# What this task involves:
Read the material below. Count the lines containing "Given" and give that count alone.

# Records for the exercise:
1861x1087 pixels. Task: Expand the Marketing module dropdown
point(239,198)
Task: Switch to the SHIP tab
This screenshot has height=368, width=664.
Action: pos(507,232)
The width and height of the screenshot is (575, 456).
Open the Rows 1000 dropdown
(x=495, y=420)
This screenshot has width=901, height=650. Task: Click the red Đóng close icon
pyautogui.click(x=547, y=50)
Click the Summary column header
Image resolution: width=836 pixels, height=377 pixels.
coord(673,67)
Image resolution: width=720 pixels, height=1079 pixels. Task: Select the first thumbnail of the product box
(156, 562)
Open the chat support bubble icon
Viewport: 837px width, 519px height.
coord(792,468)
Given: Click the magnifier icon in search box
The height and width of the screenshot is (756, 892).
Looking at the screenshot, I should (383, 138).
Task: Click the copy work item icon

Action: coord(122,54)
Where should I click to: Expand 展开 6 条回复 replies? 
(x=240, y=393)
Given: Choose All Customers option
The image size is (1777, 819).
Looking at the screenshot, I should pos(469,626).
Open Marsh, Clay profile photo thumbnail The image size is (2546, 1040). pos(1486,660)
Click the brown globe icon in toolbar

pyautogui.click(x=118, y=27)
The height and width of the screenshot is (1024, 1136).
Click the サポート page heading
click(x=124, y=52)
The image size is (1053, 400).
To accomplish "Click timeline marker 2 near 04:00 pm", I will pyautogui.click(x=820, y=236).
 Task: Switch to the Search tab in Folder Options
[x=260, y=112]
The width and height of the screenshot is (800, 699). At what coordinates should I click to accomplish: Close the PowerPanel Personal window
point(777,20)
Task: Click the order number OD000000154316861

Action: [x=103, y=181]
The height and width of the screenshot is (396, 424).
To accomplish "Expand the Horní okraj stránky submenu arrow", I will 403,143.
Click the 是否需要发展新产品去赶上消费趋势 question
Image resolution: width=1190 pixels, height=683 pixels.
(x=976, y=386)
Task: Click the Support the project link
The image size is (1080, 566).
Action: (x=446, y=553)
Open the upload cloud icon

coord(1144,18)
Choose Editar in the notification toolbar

# Exercise answer:
2